Schieffer seems to be leaving the door open for such a possibility, too. This becomes apparent if you read both the text and the tea leaves of his recent interview with The Hardest Working Woman In Media Journalism, Philadelphia Inquirer writer Gail Shister:

Schieffer believes he has accomplished Moonves' mandate: to identify young CBS correspondents to build Evening News around. He's over the moon about London-based Lara Logan, just promoted to chief foreign correspondent. He calls Logan "the next Diane Sawyer or Barbara Walters."

"She's the complete package. She's a terrific writer. She's absolutely fearless. She's very glib, and she talks well on the air without a script."

Schieffer's script says he'll retire at 70, and he insists he's sticking to it. "It seems like a good number. I suppose everything is negotiable, but I can't imagine changing my mind."

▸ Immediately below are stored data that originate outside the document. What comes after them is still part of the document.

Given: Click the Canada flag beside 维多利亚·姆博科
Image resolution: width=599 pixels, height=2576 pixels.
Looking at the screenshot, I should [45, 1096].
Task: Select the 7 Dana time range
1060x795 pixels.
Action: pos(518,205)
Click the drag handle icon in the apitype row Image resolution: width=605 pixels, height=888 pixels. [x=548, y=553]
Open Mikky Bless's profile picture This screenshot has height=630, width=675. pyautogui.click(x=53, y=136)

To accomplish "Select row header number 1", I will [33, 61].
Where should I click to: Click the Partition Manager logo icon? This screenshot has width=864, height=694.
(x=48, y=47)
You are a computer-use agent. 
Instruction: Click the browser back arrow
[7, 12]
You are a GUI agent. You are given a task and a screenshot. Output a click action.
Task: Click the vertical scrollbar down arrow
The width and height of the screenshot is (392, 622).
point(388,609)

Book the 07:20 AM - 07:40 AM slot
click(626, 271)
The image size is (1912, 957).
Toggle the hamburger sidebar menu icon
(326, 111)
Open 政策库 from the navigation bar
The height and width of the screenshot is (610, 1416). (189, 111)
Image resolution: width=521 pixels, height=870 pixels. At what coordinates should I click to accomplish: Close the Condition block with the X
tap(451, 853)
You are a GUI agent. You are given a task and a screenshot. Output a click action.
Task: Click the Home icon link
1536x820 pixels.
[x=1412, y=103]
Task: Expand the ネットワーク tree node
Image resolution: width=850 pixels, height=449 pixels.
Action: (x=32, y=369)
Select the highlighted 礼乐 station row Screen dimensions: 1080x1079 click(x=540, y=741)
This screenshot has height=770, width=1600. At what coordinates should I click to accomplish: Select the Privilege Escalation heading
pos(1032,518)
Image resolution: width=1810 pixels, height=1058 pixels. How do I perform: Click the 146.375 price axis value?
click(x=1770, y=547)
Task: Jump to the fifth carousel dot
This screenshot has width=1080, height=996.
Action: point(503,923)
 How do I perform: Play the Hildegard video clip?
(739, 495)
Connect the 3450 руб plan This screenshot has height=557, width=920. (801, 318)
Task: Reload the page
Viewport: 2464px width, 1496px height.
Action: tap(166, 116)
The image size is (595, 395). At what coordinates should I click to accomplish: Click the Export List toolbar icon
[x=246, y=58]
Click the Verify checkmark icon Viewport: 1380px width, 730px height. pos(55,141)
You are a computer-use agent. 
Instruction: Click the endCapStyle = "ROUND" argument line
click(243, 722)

Or yesterday with Howard Kurtz of the Washington Post:
The double duty hasn't been easy for Schieffer, who commutes to New York during the week and returns home to Washington to host "Face the Nation" and to see his wife, Pat.

"Had this happened 10 years ago, I'd be fighting for this job," he says. "Doing it under these circumstances is perfect for me. I don't want to do it forever."

"Everything is negotiable?" Lara Logan is "the next Diane Sawyer or Barbara Walters?" "Doing it under these circumstances? Does he have to draw us a diagram?

If "CBS Evening News" were to move its operations to Washington, DC and Bob Schieffer were willing and able to anchor it for another year or two, it could shift the balance of power in the nightly network news marketplace mightily and increase its relevance in one grand stroke. Rather than being on the lowest rung, they could be the lead dog. And Schieffer could look back proudly as The Man Who Rescued CBS News.

From here, it looks like you've got two options. First, you can hire Katie Couric and see how the Queen Bee's buzz sounds in the evening. Or ... keep Schieffer, move the "CBS Evening News" south to DC, save the network evening news' relevancy, and see how much higher a Schieffer-led newscast can rise.

You know what choosing the DC option would require of CBS? Courage.